O Perfume que Unge

O PERFUME QUE UNGE

 

“Ora, derramando ela este unguento sobre o meu corpo, fê-lo preparando-me para o meu sepultamento.”

(Mt.26:12)

Certo dia, Jesus fora convidado para jantar na casa de um fariseu. Em lá chegando, sentou-se à mesa. O anfitrião não lhe ofereceu água para lavar os pés e as mãos, como deveria fazê-lo, por ser o costume da época; não o honrou como um convidado, simplesmente o recebeu. De repente uma mulher que não fora convidada, adentrou o salão do jantar, aproximou-se do Mestre, e, por detrás dele, quebrou um vaso de alabastro e começou a derramar o unguento de nardo puro que trouxera, com o propósito de banhar o corpo de Jesus, com o melhor que ela possuía para oferecer-lhe.

Quando todos viram o que estava acontecendo, ficaram espantados, e Judas protestou, dizendo ser um desperdício de dinheiro o que estava sendo feito; que ao invés de derramar o perfume sobre o Senhor, deveria ter sido vendido e dado o dinheiro aos pobres. Então Jesus o interrompeu dizendo que o que a mulher estava fazendo, era ungindo o seu corpo para o seu sepultamento. Ao dizer assim, o Mestre honrou àquela mulher pela sua boa ação.

Algumas lições ficam claras para nós. Vejamos:

 

Quem tem um coração cheio de honra, não contabiliza valores, simplesmente honra com o seu melhor, a quem é digno de ser honrado.

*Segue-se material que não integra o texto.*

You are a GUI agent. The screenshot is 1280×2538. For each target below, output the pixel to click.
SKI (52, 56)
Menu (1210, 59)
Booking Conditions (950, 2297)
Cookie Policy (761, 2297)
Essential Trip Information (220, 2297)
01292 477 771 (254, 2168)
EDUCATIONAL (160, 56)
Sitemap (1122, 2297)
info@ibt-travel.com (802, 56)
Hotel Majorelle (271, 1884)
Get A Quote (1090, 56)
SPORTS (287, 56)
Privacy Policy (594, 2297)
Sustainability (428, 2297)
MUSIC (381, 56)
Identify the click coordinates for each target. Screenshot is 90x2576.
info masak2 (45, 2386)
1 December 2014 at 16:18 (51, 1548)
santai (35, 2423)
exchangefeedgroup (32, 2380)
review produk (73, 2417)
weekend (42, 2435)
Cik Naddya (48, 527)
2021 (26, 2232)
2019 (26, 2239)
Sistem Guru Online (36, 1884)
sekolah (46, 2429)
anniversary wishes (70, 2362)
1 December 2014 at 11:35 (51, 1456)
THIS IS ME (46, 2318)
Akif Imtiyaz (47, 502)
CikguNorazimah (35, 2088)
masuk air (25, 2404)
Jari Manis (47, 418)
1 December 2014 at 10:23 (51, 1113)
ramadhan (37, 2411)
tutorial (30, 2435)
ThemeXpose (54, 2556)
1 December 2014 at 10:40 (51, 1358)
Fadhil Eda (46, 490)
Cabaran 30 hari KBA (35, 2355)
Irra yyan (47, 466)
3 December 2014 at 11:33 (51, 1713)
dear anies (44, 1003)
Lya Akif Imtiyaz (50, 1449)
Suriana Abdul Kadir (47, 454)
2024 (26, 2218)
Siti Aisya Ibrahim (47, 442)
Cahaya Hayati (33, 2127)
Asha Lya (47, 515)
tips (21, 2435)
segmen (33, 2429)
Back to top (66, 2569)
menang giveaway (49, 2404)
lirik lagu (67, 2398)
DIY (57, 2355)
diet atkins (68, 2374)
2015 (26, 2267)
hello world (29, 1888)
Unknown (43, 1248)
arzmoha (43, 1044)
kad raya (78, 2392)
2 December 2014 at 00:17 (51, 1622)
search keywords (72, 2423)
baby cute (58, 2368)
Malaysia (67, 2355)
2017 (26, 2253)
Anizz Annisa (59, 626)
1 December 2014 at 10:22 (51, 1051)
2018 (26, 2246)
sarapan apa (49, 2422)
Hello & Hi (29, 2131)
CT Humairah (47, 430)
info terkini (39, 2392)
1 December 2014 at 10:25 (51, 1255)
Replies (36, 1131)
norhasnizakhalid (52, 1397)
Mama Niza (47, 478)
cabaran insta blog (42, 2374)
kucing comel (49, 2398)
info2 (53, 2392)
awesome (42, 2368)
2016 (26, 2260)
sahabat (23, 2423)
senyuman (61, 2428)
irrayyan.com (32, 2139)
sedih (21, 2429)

O frasco de perfume era caro, era essência de nardo puro, e naquela época, custava a economia de um ano de trabalho intenso. Ali nas mãos da mulher estava tudo o que ela economizara como um investimento. Mas, ao ver o Senhor Jesus tão pertinho dela, ali na rua em que morava, não conseguiu conter-se; Seu coração pulsou forte demais, o amor àquele homem tão simples, mas tão ungido, tão poderoso, tão amoroso, falou mais alto que tudo, e ela movendo-se em seu íntimo apressou-se, e sem pedir permissão a ninguém, executou a maior expressão de afeto que um ser humano pode fazer: derramou amor em forma de perfume, sem importar-se com aquilo que alguém pudesse imaginar ou dizer.

Expressar honra a quem a merece, é uma atitude não somente louvável, é sobretudo respeitável.

 

Para que liberemos o melhor que há em nós, é necessário que haja quebradura.

Só haverá liberação do perfume que está no vaso, se este for quebrado.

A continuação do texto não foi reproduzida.